Mr. Speaker, I will make it very clear that the previous commissioner, both in her report and in testimony in committee, answered many questions related to her report. We accepted those findings, and respect the fine work she has done. On this side of the House, we respect the work of all officers of Parliament. Unlike the opposition, when officers of Parliament make recommendations, we take them seriously and work with them to ensure we follow those recommendations.
On top of this, the Prime Minister is committed to working with the office of the commissioner to clear all future personal and family vacations. As has been the case for past prime ministers and is the case for the current Prime Minister, whenever and wherever the Prime Minister travels, there are costs associated with security. We always accept the advice of our security agencies as to how best ensure the safety of the Prime Minister. As the Prime Minister has said, going forward, he will engage the commissioner.
The commissioner has dealt with this. It is not the first time the commissioner has had to deal with issues. The Conservative human resources minister was also someone Mary Dawson had to deal with and provide a report on. We all have an obligation to report to the commissioner and the commissioner gives us advice, some more formal than others. That is the reality, and we respect what the commissioner presents to us.
Today I have heard time and again about ethical standards, as if the Conservative Party has more ethical standards. We all know that is far from the truth. I will remind members across the way of the reality of the Prime Minister and this government in comparison.
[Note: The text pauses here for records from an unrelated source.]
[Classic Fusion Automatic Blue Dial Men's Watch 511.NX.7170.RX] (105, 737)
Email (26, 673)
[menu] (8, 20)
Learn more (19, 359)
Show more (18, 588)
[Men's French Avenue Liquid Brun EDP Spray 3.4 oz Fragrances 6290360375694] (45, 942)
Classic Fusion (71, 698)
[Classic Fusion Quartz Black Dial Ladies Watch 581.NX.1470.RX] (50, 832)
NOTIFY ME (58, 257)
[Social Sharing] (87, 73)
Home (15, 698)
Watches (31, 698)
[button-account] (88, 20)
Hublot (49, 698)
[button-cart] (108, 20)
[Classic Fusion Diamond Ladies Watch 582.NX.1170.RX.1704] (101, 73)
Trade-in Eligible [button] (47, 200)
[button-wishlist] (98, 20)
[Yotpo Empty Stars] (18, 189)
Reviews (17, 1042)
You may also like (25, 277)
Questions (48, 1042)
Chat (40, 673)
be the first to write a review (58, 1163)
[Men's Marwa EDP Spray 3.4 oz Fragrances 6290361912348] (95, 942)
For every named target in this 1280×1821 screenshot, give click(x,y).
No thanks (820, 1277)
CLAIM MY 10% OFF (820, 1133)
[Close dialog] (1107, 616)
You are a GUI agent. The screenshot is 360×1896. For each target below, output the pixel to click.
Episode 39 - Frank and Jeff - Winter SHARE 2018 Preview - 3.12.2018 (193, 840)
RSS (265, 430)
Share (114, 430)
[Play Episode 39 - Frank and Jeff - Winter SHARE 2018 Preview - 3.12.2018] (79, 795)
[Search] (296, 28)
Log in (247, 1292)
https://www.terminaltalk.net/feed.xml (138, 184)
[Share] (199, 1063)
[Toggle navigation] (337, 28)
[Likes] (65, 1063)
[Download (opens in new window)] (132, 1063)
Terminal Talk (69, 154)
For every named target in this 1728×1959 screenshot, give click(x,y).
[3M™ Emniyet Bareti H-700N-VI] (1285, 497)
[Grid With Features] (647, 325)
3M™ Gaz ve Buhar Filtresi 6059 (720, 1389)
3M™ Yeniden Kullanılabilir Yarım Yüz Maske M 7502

The irony is that just prior to resuming debate on the motion this afternoon, we voted on Bill C-50.
What would Bill C-50 do? It would ensure more transparency and accountability for leaders, whether it is a prime minister, a cabinet minister, the leader of the official opposition, or the leader of any other political party, so when people pay $200-plus to sit down with leaders, there is accountability. Elections Canada has to be told who the individuals are. There are other requirements. It is all about accountability. Even the commissioner, who Conservatives like to cite, suggested that it was good legislation, and the Conservatives voted against that. They voted against transparency and accountability. I have tried to understand why they would do that.
Last year, the Conservative leader had a fundraiser and he did not want to tell Canadians about it. When he was challenged about it, his initial response was denial, that he did not have that high-priced fundraiser. Then when individuals said that they paid the big bucks to meet with the leader of the Conservative Party, he admitted to having that fundraising event. This legislation would obligate, by law, the reporting of things of that nature.
It was interesting that in a story about that incident, the leader of the official opposition said that if it was law, he would have reported it. Is that the reason the Conservatives did not support that legislation, because if it were law, they would have to report it? That is the kind of legislation this government and the Prime Minister have brought forward to ensure there is a higher level of accountability and transparency on these types of issues, which are important to Canadians.
When the Prime Minister was leader of the Liberal Party, the third party in the House, with only 34 or 35 Liberal MPs sitting in the corner, he brought forward what we called proactive disclosure. He stood up on several occasions to get the opposition and the government of Stephen Harper and the Conservatives to agree to share with Canadians, in a transparent way, how MPs were spending money. Initially, the Conservatives and the NDP both said no. That was when the Prime Minister was leader of the Liberal Party, not the prime minister. What we saw was very much a high sense of accountability.
After the commissioner made her report, the Prime Minister did not go into hiding. He travelled the country. He went to town halls all over the country. Canadians, real people, got to ask questions of the Prime Minister, and their focus was on issues such as the economy, jobs, and health care. They were concerned about the different social programs the government is providing.
It is truly important for us to recognize that as much as the Conservatives want to continue to focus on being negative in all aspects of the Prime Minister's personal life, the Prime Minister and his cabinet are going to continue to focus on what is important to Canadians, and that is the middle class and those aspiring to be a part of it, and the many individuals who we want to give that lifting hand to.
Our government will continue to be transparent and accountable for the many positive actions. Those actions have seen Canadians develop jobs that have never been seen in recent history for our country, with 700,000 jobs, and I think it was 422,000 jobs in 2017 alone, not to mention the redistribution of wealth, supporting Canada's middle class. Those are the priorities of the Prime Minister and the government.
I agree with the government House leader when she says that the Conservatives have nothing else to talk about because they know how well things are going and how well the government is performing, so they want to focus on the negatives, the personal attacks.
One thing I agree with my colleague from across the way on is that we did not need to spend a day on this issue. What we should be talking about today are those important issues that we hear about at those town halls the Prime Minister is doing. There are so many wonderful things that are taking place in our country, but we can always do better and those are the kinds of ideas we should be talking about in the House.